WHAT IS BEING ASKED: Copy the lines below word for word, starting at the first line and stopping after the line that contains "pyautogui.click(x=379, y=10)".

RECORD LIST:
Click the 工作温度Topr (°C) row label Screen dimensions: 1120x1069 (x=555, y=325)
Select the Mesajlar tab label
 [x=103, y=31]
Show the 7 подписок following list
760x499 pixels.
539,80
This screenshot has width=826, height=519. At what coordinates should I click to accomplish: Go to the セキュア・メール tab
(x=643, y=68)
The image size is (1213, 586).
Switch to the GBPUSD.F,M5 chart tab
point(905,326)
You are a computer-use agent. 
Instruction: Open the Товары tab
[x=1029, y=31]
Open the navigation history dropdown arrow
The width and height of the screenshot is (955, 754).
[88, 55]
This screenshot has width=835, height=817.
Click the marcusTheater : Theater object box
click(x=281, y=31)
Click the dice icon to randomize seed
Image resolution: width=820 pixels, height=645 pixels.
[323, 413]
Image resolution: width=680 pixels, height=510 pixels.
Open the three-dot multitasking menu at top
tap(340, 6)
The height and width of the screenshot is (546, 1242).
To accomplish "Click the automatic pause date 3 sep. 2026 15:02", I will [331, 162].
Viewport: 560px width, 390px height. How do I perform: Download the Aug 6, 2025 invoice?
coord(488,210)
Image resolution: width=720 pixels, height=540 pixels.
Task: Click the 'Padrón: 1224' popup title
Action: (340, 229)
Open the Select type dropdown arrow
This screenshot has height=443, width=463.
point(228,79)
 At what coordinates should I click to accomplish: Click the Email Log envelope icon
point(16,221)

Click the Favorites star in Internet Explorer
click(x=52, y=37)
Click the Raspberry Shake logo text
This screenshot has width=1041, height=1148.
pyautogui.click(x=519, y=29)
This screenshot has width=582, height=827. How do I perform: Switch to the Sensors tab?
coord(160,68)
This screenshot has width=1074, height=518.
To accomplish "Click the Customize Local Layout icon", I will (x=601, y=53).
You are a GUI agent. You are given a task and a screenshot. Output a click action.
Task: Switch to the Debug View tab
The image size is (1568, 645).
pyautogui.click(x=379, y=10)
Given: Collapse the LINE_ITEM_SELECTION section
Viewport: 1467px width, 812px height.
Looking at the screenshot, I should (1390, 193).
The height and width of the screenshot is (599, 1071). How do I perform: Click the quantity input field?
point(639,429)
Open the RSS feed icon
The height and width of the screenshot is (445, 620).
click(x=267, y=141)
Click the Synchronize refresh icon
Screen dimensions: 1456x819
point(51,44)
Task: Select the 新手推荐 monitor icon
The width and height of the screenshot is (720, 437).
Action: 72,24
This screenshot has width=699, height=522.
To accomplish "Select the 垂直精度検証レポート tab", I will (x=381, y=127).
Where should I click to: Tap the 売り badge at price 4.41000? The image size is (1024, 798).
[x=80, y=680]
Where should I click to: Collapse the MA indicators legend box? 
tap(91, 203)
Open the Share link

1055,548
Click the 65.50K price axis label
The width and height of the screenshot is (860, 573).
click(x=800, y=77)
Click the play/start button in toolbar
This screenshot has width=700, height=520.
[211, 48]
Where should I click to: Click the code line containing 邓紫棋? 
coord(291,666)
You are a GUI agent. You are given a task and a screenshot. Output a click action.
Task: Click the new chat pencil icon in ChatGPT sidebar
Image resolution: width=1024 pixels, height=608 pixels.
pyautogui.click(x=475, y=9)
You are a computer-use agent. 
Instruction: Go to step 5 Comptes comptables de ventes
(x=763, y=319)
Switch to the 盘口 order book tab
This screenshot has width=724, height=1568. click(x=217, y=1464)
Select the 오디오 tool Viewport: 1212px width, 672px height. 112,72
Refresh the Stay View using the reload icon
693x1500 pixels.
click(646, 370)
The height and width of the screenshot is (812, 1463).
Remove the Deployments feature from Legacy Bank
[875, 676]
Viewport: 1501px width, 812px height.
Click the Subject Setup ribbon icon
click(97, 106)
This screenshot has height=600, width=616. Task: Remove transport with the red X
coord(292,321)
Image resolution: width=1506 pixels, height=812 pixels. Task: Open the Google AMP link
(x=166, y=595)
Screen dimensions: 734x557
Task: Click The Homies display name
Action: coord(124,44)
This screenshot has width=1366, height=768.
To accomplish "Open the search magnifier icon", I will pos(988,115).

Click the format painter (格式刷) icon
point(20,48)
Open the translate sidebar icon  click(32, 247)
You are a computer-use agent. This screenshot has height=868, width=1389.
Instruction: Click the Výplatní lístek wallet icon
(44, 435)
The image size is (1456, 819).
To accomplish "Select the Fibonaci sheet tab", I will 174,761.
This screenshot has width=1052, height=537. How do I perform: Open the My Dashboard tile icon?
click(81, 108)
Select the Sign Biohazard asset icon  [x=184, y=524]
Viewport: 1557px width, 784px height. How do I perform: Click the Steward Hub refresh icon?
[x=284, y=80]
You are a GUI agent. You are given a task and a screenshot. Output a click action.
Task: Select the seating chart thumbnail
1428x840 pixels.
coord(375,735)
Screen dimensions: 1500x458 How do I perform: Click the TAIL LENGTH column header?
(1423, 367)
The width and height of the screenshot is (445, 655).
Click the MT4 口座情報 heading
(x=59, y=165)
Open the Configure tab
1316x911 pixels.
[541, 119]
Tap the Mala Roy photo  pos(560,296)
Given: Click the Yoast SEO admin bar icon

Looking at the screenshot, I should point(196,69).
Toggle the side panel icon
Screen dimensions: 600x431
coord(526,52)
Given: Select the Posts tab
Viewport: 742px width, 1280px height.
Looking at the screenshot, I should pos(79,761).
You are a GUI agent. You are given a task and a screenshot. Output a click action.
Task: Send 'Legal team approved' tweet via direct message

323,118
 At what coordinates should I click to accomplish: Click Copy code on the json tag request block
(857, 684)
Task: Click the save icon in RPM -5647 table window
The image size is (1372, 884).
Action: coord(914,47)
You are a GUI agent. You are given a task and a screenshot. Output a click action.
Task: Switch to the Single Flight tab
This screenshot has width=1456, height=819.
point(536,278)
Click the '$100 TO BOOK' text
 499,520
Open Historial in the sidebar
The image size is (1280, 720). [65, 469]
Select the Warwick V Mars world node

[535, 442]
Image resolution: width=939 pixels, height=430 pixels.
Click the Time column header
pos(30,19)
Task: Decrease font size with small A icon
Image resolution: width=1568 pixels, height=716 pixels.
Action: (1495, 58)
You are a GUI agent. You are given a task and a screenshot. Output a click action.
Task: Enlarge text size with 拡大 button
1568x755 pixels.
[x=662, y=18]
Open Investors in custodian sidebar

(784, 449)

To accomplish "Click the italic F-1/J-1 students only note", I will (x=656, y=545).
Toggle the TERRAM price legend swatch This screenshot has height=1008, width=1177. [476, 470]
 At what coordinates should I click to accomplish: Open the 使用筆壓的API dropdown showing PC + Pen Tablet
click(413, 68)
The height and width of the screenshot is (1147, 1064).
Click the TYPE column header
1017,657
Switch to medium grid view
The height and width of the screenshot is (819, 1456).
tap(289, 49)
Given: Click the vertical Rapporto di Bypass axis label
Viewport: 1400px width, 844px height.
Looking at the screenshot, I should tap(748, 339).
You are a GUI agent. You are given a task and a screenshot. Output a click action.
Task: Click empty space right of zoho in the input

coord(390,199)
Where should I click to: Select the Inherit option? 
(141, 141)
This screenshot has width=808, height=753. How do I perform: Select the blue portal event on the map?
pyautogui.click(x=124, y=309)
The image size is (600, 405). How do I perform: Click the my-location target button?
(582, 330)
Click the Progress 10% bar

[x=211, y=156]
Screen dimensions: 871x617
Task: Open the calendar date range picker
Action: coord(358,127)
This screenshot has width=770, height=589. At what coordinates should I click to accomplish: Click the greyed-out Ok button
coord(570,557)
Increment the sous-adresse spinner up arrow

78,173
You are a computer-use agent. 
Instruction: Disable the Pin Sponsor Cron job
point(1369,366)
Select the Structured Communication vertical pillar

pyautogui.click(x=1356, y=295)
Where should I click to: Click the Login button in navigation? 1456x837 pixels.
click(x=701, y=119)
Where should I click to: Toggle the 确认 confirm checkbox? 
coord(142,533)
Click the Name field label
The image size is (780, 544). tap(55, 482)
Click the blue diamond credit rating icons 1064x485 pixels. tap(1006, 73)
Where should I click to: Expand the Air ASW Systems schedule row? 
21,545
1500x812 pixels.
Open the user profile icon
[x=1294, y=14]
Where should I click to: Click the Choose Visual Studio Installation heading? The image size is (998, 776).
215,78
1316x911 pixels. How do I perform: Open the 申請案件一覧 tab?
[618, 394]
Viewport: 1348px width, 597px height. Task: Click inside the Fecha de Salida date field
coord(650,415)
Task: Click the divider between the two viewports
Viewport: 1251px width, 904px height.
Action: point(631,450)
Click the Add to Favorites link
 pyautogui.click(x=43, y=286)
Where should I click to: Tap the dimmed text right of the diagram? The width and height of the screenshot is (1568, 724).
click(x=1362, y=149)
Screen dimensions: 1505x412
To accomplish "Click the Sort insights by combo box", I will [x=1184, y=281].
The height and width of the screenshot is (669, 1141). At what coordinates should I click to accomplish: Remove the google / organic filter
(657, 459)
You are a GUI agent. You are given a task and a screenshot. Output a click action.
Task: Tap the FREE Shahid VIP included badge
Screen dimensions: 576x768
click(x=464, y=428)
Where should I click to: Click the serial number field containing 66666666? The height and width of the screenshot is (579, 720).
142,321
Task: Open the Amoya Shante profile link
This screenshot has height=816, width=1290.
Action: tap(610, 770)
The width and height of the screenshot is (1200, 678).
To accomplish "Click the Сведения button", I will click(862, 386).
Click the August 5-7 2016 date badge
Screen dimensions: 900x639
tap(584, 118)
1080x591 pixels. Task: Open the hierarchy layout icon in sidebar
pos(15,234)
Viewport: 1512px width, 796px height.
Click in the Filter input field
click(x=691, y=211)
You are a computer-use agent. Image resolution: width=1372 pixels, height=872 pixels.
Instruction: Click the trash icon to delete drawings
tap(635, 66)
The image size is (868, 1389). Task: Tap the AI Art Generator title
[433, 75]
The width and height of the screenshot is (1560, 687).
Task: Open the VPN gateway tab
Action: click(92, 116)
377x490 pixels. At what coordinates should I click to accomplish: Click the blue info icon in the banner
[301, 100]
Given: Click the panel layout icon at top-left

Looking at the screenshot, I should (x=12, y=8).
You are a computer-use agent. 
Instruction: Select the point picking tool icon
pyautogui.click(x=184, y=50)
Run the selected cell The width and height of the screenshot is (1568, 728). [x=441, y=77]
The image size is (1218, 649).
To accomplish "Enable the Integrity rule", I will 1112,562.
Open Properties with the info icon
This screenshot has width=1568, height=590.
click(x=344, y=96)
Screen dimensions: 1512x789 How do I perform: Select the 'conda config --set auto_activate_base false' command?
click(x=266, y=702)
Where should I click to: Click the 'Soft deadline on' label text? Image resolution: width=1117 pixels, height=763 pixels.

WRITTEN ANSWER:
Click the 工作温度Topr (°C) row label Screen dimensions: 1120x1069 (x=555, y=325)
Select the Mesajlar tab label
 [x=103, y=31]
Show the 7 подписок following list
760x499 pixels.
539,80
This screenshot has width=826, height=519. At what coordinates should I click to accomplish: Go to the セキュア・メール tab
(x=643, y=68)
The image size is (1213, 586).
Switch to the GBPUSD.F,M5 chart tab
point(905,326)
You are a computer-use agent. 
Instruction: Open the Товары tab
[x=1029, y=31]
Open the navigation history dropdown arrow
The width and height of the screenshot is (955, 754).
[88, 55]
This screenshot has width=835, height=817.
Click the marcusTheater : Theater object box
click(x=281, y=31)
Click the dice icon to randomize seed
Image resolution: width=820 pixels, height=645 pixels.
[323, 413]
Image resolution: width=680 pixels, height=510 pixels.
Open the three-dot multitasking menu at top
tap(340, 6)
The height and width of the screenshot is (546, 1242).
To accomplish "Click the automatic pause date 3 sep. 2026 15:02", I will [331, 162].
Viewport: 560px width, 390px height. How do I perform: Download the Aug 6, 2025 invoice?
coord(488,210)
Image resolution: width=720 pixels, height=540 pixels.
Task: Click the 'Padrón: 1224' popup title
Action: (340, 229)
Open the Select type dropdown arrow
This screenshot has height=443, width=463.
point(228,79)
 At what coordinates should I click to accomplish: Click the Email Log envelope icon
point(16,221)

Click the Favorites star in Internet Explorer
click(x=52, y=37)
Click the Raspberry Shake logo text
This screenshot has width=1041, height=1148.
pyautogui.click(x=519, y=29)
This screenshot has width=582, height=827. How do I perform: Switch to the Sensors tab?
coord(160,68)
This screenshot has width=1074, height=518.
To accomplish "Click the Customize Local Layout icon", I will (x=601, y=53).
You are a GUI agent. You are given a task and a screenshot. Output a click action.
Task: Switch to the Debug View tab
The image size is (1568, 645).
pyautogui.click(x=379, y=10)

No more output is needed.